**SET TASK:** Rewrite the rows from the line containing "592x525 pixels. At" through the end of the rows as a two-column CSV with the headers instruction and response. Give one CSV line per row, with the text and its answer each in a single quoted field and line breaks replaced by spaces.

**MATERIAL TO PROCESS:**
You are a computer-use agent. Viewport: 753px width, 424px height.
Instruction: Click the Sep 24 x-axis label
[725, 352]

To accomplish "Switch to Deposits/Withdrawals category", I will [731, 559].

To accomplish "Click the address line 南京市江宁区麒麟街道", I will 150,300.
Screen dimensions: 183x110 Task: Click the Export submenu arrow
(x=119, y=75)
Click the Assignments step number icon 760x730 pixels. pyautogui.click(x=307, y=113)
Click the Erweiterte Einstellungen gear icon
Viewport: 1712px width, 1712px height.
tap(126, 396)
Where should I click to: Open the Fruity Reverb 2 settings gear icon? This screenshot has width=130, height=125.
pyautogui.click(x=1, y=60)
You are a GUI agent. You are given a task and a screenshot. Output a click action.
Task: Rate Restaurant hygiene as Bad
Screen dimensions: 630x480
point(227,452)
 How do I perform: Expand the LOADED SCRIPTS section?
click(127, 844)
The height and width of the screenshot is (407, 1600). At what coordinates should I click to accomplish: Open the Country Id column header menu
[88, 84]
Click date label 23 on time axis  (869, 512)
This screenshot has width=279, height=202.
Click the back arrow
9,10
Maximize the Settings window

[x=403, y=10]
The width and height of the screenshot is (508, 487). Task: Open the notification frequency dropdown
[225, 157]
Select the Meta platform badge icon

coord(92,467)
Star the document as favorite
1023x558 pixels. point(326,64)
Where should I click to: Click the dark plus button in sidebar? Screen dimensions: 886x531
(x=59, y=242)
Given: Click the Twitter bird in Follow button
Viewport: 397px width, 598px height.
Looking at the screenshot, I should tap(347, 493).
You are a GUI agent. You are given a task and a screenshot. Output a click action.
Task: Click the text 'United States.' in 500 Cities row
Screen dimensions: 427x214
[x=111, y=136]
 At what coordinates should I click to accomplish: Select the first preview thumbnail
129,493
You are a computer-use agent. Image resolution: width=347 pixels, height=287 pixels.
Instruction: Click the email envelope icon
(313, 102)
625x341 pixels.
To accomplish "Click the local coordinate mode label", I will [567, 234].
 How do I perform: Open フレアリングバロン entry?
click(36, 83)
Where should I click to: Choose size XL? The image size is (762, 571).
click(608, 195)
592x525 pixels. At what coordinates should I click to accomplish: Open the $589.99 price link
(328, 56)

**FULL OUTPUT:**
instruction,response
"592x525 pixels. At what coordinates should I click to accomplish: Open the $589.99 price link","(328, 56)"